Muchas profesiones atraen la atención pública como una sandía madura atrae a las moscas. Si no es el dinero que producen, son las compañías con las que se relacionan o las tendencias que imponen, o las controversias que incitan.
Hay una profesión, no obstante, que no es ni notoria ni controversial. Si acaso, es virtualmente ignorada. Aunque es esencial para el futuro brillante del mundo, e inseparablemente ligada al hogar como otras pocas profesiones, se le ha tratado con desdén. Con paga baja y poco aprecio, los que se ganan la vida en este campo avanzan contra abrumadoras probabilidades. Viven bajo una crítica que por lo general no se merecen. Invierten horas extras por las que jamás reciben paga. Mantienen un estándar de excelencia independientemente de la oposición. Siguen siendo entusiastas a pesar de los desánimos diarios. Aplican creatividad e incluso todo método motivacional del que pueden echar mano sin el aplauso o agradecimiento de parte de los que reciben sus servicios.

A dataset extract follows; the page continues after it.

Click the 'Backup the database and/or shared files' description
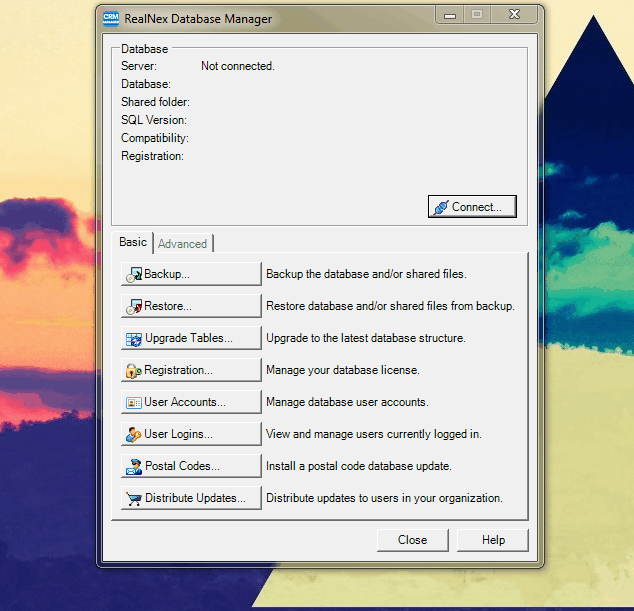Screen dimensions: 634x611 (x=366, y=274)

Con sueños alimentados por esperanza interna antes que por evidencia —y con determinación basada en el potencial oculto antes que en la realidad presente— estos hombres y mujeres valientes forjan mentes, ejercitan la imaginación, presentan un reto al pensamiento, y, sobre todo, modelan consistencia. Tienen una enemiga principal, contra la cual luchan con energía incansable: la ignorancia. Y aunque ella se mofa con desplante, vestida con la armadura del prejuicio y defendiéndose con la espada del orgullo, se ve obligada a rendirse ante su diestro contrincante. El conocimiento inevitablemente gana. La verdad da libertad.
Y, ¿quiénes son los que comandan en el lado triunfador? ¿Quiénes son los héroes incansables, valientes que estoy describiendo? A estas alturas ya debe saberlo.
Son los que enseñan.
Independientemente de la materia, los maestros ejercen sus destrezas en salones de clase grandes y pequeños por todo el mundo. Las herramientas de su oficio tal vez no sean impresionantes: un pedazo de tiza, un libro, una tarea para hacer en casa, una sonrisa de ánimo, una venia de afirmación, una palabra fuerte de advertencia, una calificación, un proyecto, una respuesta a una pregunta, un problema que resolver, un apego a datos obstinados, una idea provocativa; y sin embargo estas herramientas son los mismos instrumentos que afilan a mentes de otra manera obtusas. ¡Qué poderosos son los diestros en estas herramientas!
Piense en algunos de los que le enseñaron. Considere el valor permanente de sus inversiones. Mi cabeza da vueltas cuando lo hago. Debido a buenos maestros todo mi mundo se amplió de diminuto a titánico. En salones de clase aprendí a leer, a amar los libros, aprendí a hablar sin tartamudear. Aprendí a apreciar las artes, a pensar con mi propia cabeza, a responder a preguntas difíciles, a sostenerme firme sin temor cuando estoy armado con la verdad. Aprendí a amar la biología, la literatura y la historia. Aprendí a pensar teológicamente, a predicar con cierto grado de confianza, a usar los idiomas originales bíblicos para preparar mis sermones, a discernir la debilidad y el error, a lidiar con problemas difíciles y personas engreídas.
¿Cómo? Maestros; mentores dedicados, inteligentes, competentes; educadores de mentalidad firme, pensamiento claro, siempre aprendiendo, que me dieron su tiempo e invirtieron en mí su atención, y que desde muy temprano se hicieron de la vista gorda a mi inmadurez, que vieron material bruto detrás de mi naturaleza parlanchina, mi actividad incesante y mis travesuras; que se negaron a dejarse descarriar, que pusieron mis pies sobre el fuego, y me desafiaron a que acepte el reto, que tuvieron suficiente sabiduría como para dejar caer la carnada justo en los lugares precisos, para engancharme de por vida.
Ante todos ustedes que enseñan, me quito el sombrero. Ustedes tienen una profesión invaluable, una deuda que se debe cumplir, un llamamiento que con certeza es tan alto y noble como el del ministerio (y a veces mucho más efectivo), un modelo sin el cual no podemos vivir si esperamos seguir siendo fuertes y libres. No se den por vencidos. Si alguna vez los necesitábamos, los necesitamos en este momento.